As an example, he cites an announcement from Heritage Canada that was in FYI on a Friday, and by the following week had 4,500 shares on Facebook. A piece by [Blackie & The Rodeo Kings’] Tom Wilson about living in isolation had about 2,000 shares. “But there are other stories that we bust our ass on,” he says,  “and [they] might get 11 shares. You try to gauge that as the audience interest. I’m not writing for clickbait, but it’s always surprising what works and what doesn’t.”

Coverage during COVID

“In as far as how the pandemic [has] affected the flow of news,” Farrell says, “I’ve used it to personalize [FYI] a lot more, to reach out as a news reporter and ask people to express how it’s affecting them. From a financial point of view, but also, what I’ve come to accept, how mental health has become a big issue… A large number of [our readers] are used to working in groups, and so isolation can be very debilitating for artists.

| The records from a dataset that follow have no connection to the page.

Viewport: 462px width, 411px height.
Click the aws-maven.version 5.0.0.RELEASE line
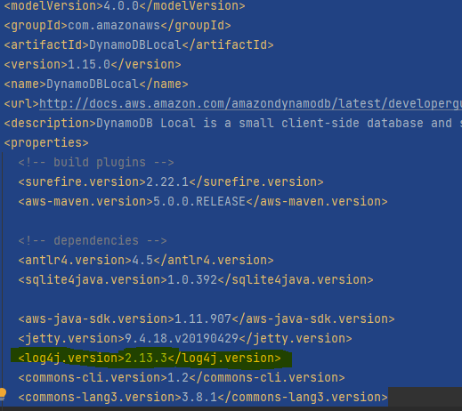pyautogui.click(x=203, y=202)
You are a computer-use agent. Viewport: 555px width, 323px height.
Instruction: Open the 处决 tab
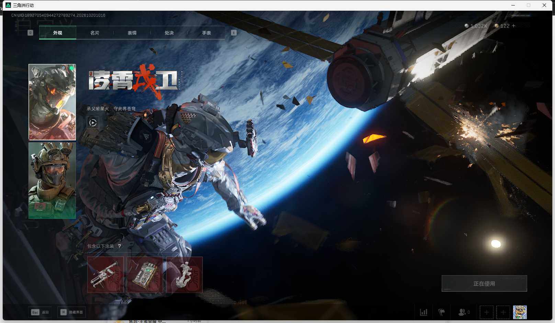(169, 33)
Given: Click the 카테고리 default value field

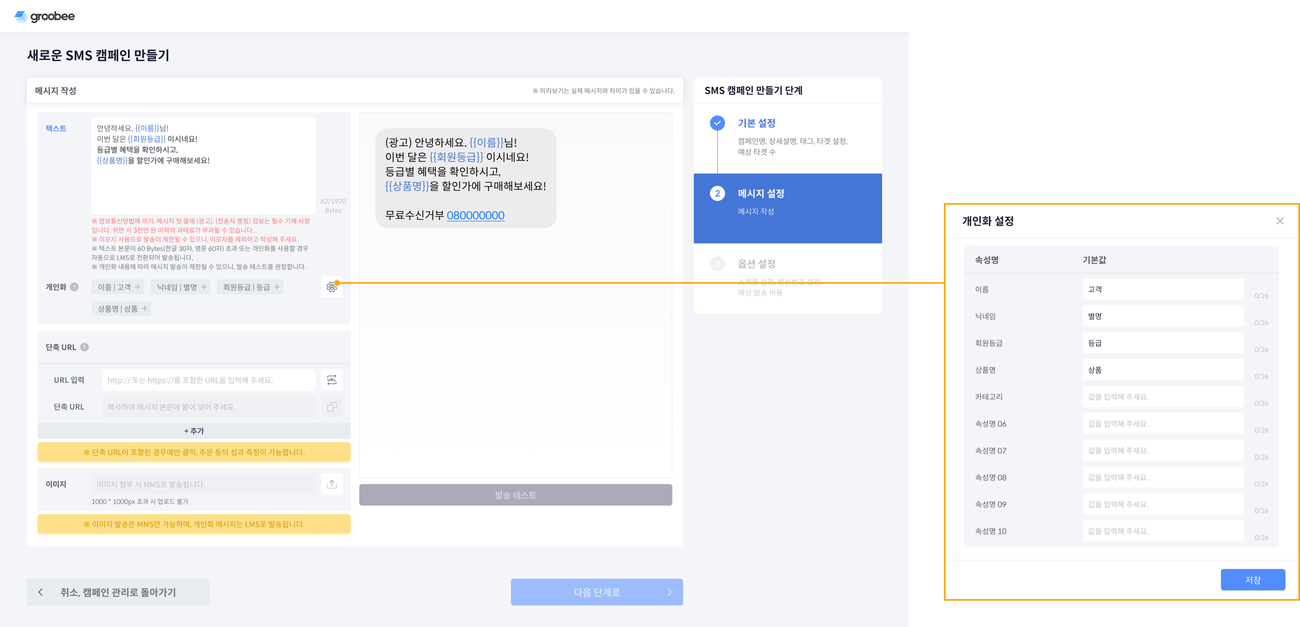Looking at the screenshot, I should click(1162, 397).
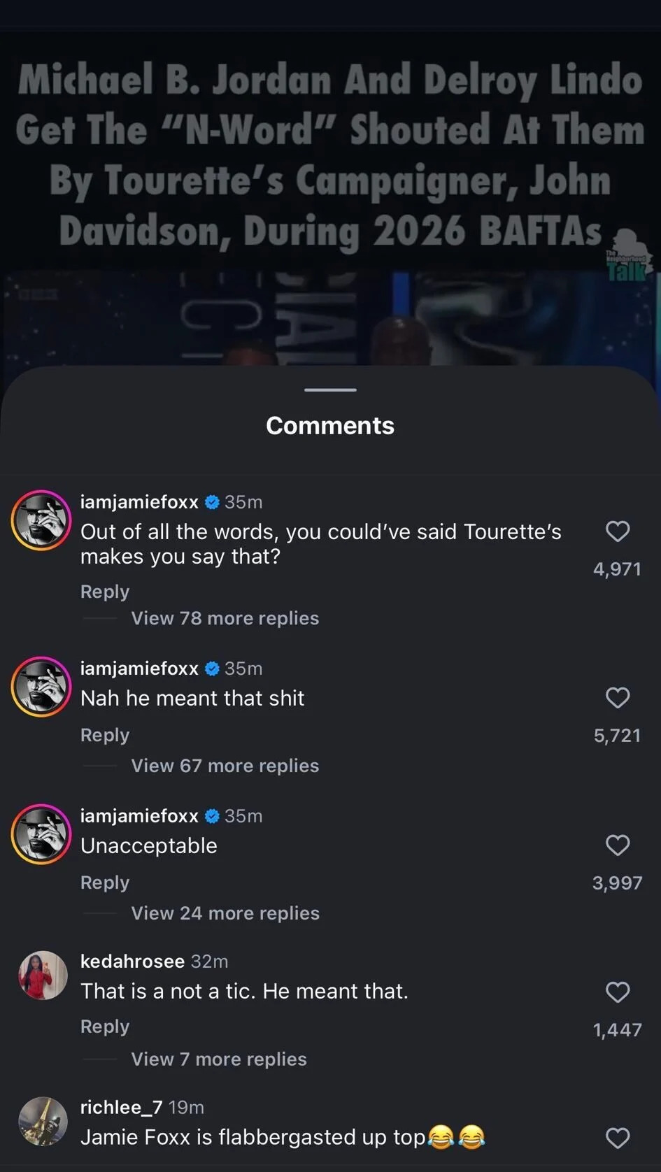The width and height of the screenshot is (661, 1172).
Task: Expand "View 24 more replies"
Action: pos(225,913)
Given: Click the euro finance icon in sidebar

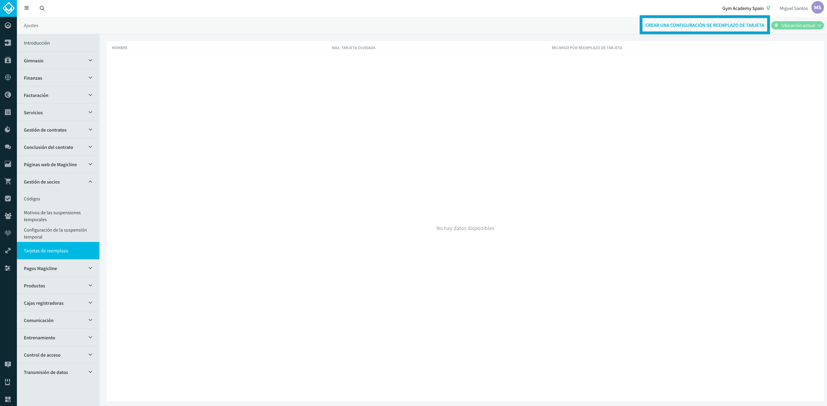Looking at the screenshot, I should tap(8, 95).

I think they require, to a large degree, an audience to respond to their work. Being cut off from that can be very unnerving.  Two months in, we’ve seen a certain amount of agility amongst [artists] to transfer their creations from first person in person, to online. It’s early days. In a matter of weeks, we’ve seen people being able to marshal different platforms and equipment and put on increasingly more sophisticated performances… Companies led by a lot of Canadians have shown a lot of initiative, they’ve shown a lot of ingenuity, a lot of calm, a lot of leadership and it looks like even though their business has cratered they’re finding ways to put on shows.”